Run Scalable from the directory containing .env:

cd /path/to/your/project   # directory with .env
scalable validate ./scalable.yaml
scalable compose "Run GCAM then Stitches"

Or in Python:

# The .env is loaded automatically on import
from scalable import ScalableSession

Where to Place the `.env` File

Scenario	Location
CLI usage	The directory you `cd` into before running `scalable` commands
Python scripts	The directory from which you launch `python your_script.py`
Jupyter notebooks	The notebook's working directory (check with `os.getcwd()`)

Tip: If your working directory differs from where .env lives (e.g., in notebooks that os.chdir() into temp directories), use the programmatic helper:
from scalable.common import load_env
load_env("/absolute/path/to/your/.env")

Override Priority

Environment variable resolution follows this priority (highest → lowest):

SCALABLE_AI_* variables (e.g., SCALABLE_AI_BACKEND) — Scalable-specific overrides
Generic AI_* / LLM_* variables (e.g., AI_PROVIDER, LLM_MODEL_NAME) — from .env
Provider-specific keys (e.g., OPENAI_API_KEY) — used as fallback for AI_API_KEY
Built-in defaults (e.g., AI_PROVIDER=none, SCALABLE_CACHE_DIR=./cache)

Security

⚠️ Never commit .env to version control. The repository .gitignore already excludes .env. The included .env.example is safe to commit and serves as a template.

See the full Environment Variables reference below for all supported settings.

Usage

Manifest-Driven Workflows

Scalable v2.0.0 introduces a declarative manifest (scalable.yaml) as the single source of truth for targets, components, and task bindings.

☆ ☆ ☆

* TASKS TO CARRY OUT *
1 – In the Scalable setup text, which variables have the highest priority when environment variables are resolved?
2 – Write a continuation of the Scalable setup text that picks up after its final sentence.

* DATA SHOWN *
☆ ☆ ☆

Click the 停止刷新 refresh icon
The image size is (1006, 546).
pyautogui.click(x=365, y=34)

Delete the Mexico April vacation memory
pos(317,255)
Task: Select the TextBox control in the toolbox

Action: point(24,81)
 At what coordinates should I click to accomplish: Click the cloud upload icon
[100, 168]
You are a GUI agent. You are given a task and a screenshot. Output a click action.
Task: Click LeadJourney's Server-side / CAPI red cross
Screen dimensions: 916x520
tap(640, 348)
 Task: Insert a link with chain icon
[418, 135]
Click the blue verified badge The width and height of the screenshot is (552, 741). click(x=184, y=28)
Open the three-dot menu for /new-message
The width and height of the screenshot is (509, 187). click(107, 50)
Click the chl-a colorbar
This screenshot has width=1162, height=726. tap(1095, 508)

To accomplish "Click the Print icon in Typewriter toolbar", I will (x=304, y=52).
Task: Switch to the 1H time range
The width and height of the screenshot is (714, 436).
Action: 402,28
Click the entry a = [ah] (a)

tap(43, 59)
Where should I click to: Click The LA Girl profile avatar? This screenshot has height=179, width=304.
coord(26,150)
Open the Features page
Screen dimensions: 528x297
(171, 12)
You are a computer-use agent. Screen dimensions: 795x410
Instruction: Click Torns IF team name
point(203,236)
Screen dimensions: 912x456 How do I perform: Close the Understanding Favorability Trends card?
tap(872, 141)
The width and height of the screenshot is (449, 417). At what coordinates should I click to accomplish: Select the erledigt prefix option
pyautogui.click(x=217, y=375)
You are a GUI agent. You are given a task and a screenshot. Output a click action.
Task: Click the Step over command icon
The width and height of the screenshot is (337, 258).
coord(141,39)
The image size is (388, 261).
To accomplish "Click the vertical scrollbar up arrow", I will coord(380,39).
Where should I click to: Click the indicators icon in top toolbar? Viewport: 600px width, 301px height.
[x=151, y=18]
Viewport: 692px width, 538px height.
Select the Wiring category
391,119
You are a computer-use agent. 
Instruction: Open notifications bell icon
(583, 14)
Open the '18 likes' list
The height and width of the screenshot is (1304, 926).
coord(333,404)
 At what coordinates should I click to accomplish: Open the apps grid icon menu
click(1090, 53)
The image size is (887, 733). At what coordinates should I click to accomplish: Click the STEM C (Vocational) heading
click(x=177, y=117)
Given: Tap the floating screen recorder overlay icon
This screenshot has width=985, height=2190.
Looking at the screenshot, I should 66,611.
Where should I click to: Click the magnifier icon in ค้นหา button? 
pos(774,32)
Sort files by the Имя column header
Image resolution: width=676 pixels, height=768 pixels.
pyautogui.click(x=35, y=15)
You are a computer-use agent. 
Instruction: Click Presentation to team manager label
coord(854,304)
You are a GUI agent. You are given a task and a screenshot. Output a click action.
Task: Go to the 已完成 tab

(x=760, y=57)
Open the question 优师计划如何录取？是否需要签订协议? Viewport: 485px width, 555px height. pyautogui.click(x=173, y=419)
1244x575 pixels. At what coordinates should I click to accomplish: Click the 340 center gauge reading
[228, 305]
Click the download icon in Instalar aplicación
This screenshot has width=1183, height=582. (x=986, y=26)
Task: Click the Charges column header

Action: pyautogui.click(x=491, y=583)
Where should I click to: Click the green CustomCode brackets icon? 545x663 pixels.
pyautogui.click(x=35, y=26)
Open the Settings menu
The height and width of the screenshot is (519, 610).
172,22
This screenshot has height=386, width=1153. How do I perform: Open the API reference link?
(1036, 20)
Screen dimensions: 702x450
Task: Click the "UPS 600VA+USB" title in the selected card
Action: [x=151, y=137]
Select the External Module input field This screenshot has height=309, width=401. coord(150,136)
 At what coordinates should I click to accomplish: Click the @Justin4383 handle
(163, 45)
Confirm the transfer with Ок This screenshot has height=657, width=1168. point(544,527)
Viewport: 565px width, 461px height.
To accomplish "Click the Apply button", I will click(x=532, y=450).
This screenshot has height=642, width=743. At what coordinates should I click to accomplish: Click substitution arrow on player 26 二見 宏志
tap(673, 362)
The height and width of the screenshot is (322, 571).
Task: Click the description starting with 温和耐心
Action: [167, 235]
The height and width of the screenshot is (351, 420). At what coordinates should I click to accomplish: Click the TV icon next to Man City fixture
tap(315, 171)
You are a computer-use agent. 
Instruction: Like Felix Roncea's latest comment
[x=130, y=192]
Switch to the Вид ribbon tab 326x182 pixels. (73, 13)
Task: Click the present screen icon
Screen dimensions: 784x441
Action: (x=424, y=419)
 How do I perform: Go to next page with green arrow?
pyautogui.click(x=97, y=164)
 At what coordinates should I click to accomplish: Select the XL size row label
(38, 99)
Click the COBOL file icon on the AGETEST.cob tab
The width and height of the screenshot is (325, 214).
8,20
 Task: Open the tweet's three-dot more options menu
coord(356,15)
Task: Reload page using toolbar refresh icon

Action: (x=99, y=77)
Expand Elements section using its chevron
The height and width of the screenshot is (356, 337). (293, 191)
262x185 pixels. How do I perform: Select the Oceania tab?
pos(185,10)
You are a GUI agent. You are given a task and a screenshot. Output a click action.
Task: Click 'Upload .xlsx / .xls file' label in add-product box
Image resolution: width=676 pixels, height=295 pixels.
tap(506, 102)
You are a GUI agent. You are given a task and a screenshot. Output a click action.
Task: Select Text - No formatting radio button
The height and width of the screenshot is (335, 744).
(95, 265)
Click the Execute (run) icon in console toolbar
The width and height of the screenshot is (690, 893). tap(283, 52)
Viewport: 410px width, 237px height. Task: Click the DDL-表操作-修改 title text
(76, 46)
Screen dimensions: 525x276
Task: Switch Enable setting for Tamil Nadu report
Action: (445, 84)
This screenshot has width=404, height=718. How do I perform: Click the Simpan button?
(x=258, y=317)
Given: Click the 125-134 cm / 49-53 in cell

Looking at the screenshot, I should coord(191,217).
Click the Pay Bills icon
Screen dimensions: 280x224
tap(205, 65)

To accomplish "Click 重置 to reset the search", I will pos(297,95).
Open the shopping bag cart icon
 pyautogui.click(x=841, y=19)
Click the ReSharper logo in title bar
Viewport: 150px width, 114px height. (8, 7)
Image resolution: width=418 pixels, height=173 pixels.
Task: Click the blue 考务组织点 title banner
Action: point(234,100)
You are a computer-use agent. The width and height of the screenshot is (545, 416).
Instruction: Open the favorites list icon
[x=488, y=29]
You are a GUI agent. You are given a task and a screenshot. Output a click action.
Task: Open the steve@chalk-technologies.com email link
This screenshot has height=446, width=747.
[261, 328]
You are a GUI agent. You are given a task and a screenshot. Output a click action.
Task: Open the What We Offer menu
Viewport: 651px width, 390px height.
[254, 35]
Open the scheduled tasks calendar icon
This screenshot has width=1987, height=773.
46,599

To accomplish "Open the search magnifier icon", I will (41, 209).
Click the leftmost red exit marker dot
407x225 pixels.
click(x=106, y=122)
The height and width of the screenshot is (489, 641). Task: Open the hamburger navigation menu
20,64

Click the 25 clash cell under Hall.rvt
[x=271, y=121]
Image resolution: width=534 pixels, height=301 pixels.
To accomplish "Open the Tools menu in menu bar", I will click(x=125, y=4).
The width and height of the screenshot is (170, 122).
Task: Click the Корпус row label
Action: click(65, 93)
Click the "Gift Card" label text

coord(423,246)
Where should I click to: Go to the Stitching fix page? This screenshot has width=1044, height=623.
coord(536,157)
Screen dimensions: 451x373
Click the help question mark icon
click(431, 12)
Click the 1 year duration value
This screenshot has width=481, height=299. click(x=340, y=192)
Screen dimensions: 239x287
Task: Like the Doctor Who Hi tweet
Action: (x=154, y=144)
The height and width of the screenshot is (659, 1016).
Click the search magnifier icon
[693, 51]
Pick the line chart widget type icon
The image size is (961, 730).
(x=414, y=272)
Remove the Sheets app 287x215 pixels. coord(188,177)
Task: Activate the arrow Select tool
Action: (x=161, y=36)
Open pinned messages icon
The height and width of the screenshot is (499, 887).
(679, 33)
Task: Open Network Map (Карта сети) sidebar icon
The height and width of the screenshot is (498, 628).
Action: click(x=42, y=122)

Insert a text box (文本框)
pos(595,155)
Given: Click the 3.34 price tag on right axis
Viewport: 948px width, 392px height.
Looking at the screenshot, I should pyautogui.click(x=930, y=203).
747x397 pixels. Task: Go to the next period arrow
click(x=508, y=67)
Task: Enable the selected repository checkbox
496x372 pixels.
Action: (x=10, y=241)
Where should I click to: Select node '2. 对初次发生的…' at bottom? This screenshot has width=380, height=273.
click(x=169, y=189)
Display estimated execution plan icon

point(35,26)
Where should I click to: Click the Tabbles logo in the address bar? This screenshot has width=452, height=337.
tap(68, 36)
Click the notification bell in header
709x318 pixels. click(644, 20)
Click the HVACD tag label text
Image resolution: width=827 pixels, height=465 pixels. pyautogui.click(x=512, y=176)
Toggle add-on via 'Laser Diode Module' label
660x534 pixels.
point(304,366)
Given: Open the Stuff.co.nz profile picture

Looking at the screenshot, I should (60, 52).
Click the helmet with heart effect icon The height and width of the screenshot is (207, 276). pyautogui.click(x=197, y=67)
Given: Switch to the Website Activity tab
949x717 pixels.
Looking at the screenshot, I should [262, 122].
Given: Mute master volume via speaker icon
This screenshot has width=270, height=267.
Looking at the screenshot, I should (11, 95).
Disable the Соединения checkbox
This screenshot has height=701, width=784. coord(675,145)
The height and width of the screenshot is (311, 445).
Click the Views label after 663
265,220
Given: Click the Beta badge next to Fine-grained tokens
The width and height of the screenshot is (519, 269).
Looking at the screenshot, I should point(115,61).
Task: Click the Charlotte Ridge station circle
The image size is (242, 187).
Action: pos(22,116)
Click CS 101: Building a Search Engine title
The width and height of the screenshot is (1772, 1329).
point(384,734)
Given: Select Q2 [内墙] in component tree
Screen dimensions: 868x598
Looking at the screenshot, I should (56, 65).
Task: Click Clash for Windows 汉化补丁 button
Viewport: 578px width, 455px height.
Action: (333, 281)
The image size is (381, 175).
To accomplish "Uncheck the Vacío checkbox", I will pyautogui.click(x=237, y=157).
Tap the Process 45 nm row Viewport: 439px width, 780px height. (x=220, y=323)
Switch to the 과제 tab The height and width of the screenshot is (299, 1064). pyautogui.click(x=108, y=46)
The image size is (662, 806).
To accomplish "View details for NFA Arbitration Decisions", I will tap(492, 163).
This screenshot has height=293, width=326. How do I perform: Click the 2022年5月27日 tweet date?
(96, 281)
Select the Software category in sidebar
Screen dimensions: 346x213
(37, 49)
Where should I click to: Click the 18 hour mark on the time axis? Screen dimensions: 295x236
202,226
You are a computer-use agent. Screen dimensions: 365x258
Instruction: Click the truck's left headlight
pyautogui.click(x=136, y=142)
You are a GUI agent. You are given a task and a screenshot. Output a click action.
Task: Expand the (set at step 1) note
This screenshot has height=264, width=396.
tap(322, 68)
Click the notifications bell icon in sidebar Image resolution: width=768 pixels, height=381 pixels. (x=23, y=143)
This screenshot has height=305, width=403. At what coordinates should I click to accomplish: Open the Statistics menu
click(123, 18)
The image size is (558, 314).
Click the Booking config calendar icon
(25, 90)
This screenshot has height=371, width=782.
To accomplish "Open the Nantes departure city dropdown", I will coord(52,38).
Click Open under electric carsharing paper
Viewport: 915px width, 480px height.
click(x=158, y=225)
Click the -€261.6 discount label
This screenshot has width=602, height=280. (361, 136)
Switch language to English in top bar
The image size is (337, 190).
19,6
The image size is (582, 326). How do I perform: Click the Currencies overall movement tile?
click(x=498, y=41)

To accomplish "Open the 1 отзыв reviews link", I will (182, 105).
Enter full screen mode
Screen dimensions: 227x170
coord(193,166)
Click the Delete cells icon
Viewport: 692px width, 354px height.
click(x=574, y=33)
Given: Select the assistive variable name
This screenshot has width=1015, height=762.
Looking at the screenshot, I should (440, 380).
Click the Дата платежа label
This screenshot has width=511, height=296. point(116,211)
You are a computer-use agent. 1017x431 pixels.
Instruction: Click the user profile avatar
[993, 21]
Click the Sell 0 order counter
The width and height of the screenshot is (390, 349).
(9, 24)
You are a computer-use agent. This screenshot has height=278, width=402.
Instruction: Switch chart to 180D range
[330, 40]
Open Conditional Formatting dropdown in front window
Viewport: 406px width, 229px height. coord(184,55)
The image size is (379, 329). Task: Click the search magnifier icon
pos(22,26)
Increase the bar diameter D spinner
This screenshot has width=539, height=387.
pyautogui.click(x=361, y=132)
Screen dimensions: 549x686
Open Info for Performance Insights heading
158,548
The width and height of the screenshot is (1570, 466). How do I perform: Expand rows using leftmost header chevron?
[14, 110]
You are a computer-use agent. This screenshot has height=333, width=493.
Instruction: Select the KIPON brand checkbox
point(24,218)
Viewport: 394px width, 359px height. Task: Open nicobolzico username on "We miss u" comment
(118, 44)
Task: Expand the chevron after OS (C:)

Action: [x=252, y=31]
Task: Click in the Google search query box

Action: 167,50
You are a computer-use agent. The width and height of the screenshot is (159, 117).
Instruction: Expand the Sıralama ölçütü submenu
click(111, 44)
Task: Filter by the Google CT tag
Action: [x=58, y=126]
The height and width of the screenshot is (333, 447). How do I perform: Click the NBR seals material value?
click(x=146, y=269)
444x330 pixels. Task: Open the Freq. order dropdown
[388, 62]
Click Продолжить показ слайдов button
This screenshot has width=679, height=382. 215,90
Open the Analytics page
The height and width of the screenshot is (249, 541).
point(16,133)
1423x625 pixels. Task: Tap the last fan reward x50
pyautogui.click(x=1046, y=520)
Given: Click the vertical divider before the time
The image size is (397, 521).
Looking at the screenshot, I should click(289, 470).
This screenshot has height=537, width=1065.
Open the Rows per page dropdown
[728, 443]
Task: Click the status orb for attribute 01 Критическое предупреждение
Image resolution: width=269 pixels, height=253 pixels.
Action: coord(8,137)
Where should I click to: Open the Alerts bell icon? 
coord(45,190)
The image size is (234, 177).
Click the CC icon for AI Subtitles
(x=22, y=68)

☆ ☆ ☆

* RESPONSES *
1 – SCALABLE_AI_* variables, such as SCALABLE_AI_BACKEND.

2 –
Create scalable.yaml:

version: 1
project:
  name: demo
targets:
  local:
    provider: local
    max_workers: 2
    threads_per_worker: 1
    processes: false
    containers: none
components:
  gcam:
    cpus: 1
    memory: 1G
tasks:
  run_gcam:
    component: gcam

Validate and plan without launching workers:

scalable validate ./scalable.yaml
scalable plan ./scalable.yaml --target local --dry-run --output plan.json

Run a workflow (with optional dry-run for cost estimation):

scalable run ./scalable.yaml --target local --workflow workflow.py
scalable run ./scalable.yaml --target aws --dry-run

Session API

Use the Python session API for programmatic control:

from scalable import ScalableSession

session = ScalableSession.from_yaml("./scalable.yaml", target="local")
plan = session.plan(dry_run=True)
print(plan.manifest_lock)

# With planning objectives and policies
plan = session.plan(
    objective="minimize cost",   # "minimize cost", "minimize time", "balance"
    policy="safe",               # "safe", "aggressive", "manual"
)

Telemetry and Reports

Every manifest-driven run records structured telemetry under .scalable/runs/:

scalable report --latest
scalable report --latest --format json --output report.json

Resource Advising

Use deterministic history-based advising:

from scalable import ResourceAdvisor

advisor = ResourceAdvisor.from_history("./.scalable/runs")
recommendation = advisor.recommend(
    task="run_gcam",
    target="local",
    confidence=0.95,
)
print(recommendation.workers)
print(recommendation.resources)

Or use the CLI:

scalable advise --task run_gcam --target local --confidence 0.95

ML Optimization

When scalable[ml] is installed, ML-backed resource prediction and adaptive scaling become available:

from scalable import LearnedAdvisor, AdaptiveScaler

# ML-backed resource recommendations trained on telemetry history
advisor = LearnedAdvisor.from_history(
    "./.scalable/runs",
    model_type="gradient_boosting",
)
recommendation = advisor.recommend(task="run_gcam", target="local")
print(recommendation.resources)

# Adaptive real-time worker scaling
scaler = AdaptiveScaler(
    min_workers=1,
    max_workers=16,
    scale_up_threshold=0.8,
    scale_down_threshold=0.3,
    cooldown_seconds=60,
)
decision = scaler.evaluate(current_metrics)

CLI access:

scalable advise --task run_gcam --model-type gradient_boosting --format json

Model Emulation

The emulation subsystem (scalable[ml]) provides uncertainty-aware surrogate model dispatch for expensive scientific functions:

from scalable import emulatable, EmulatorRegistry, EmulatorDispatch

@emulatable(
    inputs=["temperature", "precipitation"],
    outputs=["yield"],
    domain_bounds={"temperature": (250, 350), "precipitation": (0, 5000)},
    confidence_threshold=0.9,
)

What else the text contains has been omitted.